Jefri tersenyum tipis, ia usap kerutan pada dahi itu. "Kenapa? Apa kamu cemburu?"

"Tidak," balas Naya, lalu keduanya terdiam beberapa saat.

Jemari Jefri sibuk mengusap wajah manis itu. Kedua bola mata sipitnya tak pernah lepas dari Naya, sedangkan si pemilik wajah menutup matanya merasakan usapan kasih sayang seorang Jefri.

"Ayo tinggal bersamaku di apartemen," ucap Jefri membuat Naya membuka matanya kembali.

"Apa yang kamu katakan? Orang tua kamu...," ucapan Naya terpotong saat Jefri menyelanya. "Mereka sudah tau segalanya tentang kamu dan kita."

"Kenapa bisa sampai sejauh itu, Jef?"

"Setidaknya kamu memiliki keluargaku, Na. Mereka menerimamu dengan baik," ucap Jefri melihat tampang kecemasan pada kekasihnya.

"Papa bahkan tidak pernah mau mendengarkan kamu. Bagaimana bisa mereka sudah menerimaku?"

"Aku tidak tahu kamu akan percaya ini apa tidak. Papa yang meminta kamu tinggal bersamaku," ucap Jefri menjelaskan.

Jefri mengusap pipi yang sudah berisi itu. "Bunda bukan orang tua yang baik, Na."

"Aku tahu Bunda tidak baik, tapi dia masih orang tuaku. Aku tidak mau meninggalkannya lagi."

"Kamu tidak meninggalkannya. Bunda yang mengusir kamu."

Air mata itu mengalir saat Jefri mengingatkan posisinya kembali. "Aku tidak mau kamu disakitin terus," ucap Jefri melanjutkan.

"Tidak secepat ini, Jef.

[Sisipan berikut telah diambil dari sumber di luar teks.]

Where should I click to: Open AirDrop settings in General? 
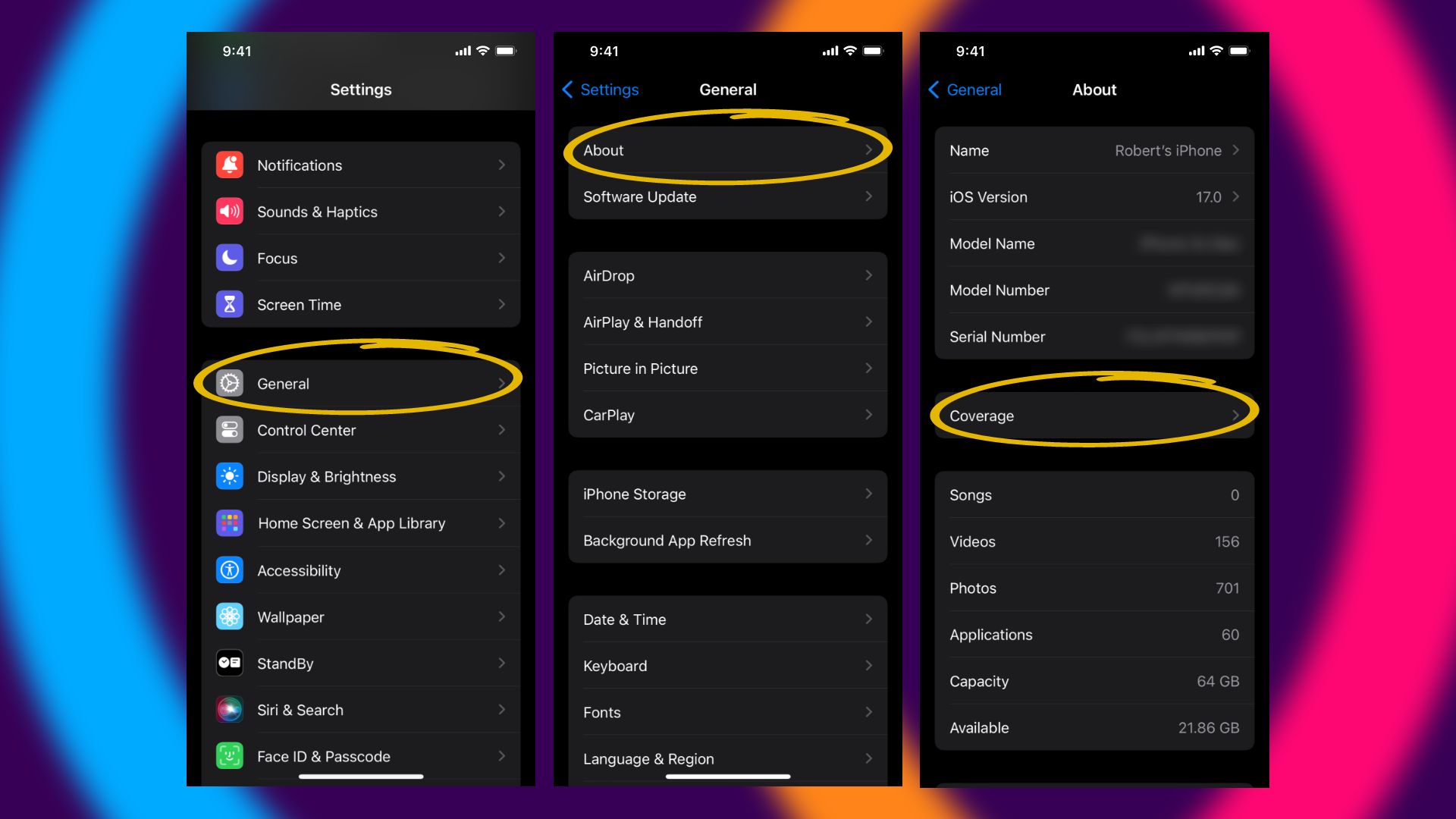click(727, 275)
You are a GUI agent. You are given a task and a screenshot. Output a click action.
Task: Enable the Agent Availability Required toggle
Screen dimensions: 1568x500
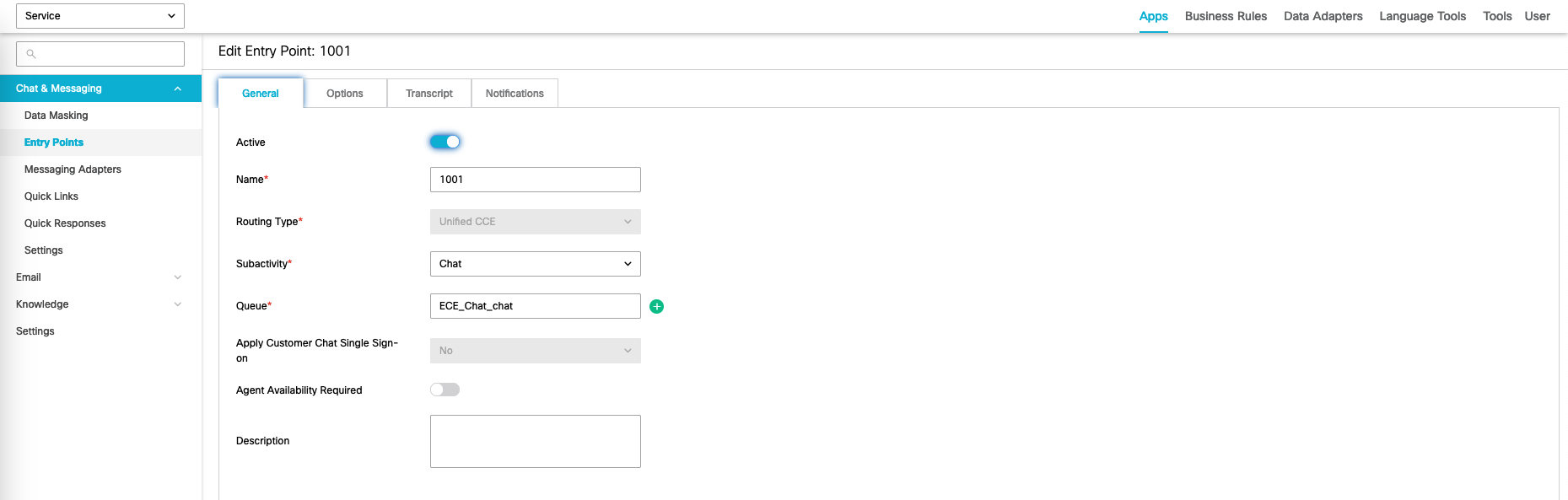(445, 390)
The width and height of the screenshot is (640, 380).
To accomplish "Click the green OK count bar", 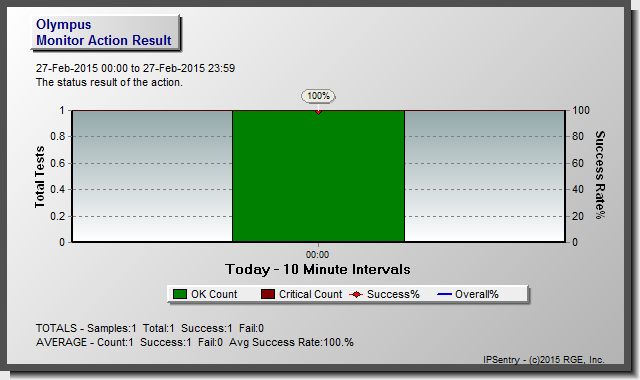I will click(318, 176).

Biarkan Bunda merasa puas dengan menyakitiku. Ke-ketika aku benar-benar merasakan capek, aku akan datang padamu. A-ku berjanji."

Jefri menggeleng pelan, ia bawa tubuh ringkih itu ke dalam pelukannya. "Jangan saat merasakan capek saja. Aku adalah milikmu. Kapan pun kamu butuh, aku akan selalu ada."

♡♡♡

Naya tersenyum saat Rena terbangun dari tidurnya. Ia bantu Rena untuk duduk. Ia periksa kening itu. Ternyata demamnya sudah turun.

"Syukurlah panasnya sudah turun. Apa Kakak sudah merasa membaik?"

Rena mengangguk pelan. "Terima kasih sudah merawatku."

"Tidak, sudah kewajibanku."

"Aku menganggapmu keluarga. Tolong jangan mengatakan itu."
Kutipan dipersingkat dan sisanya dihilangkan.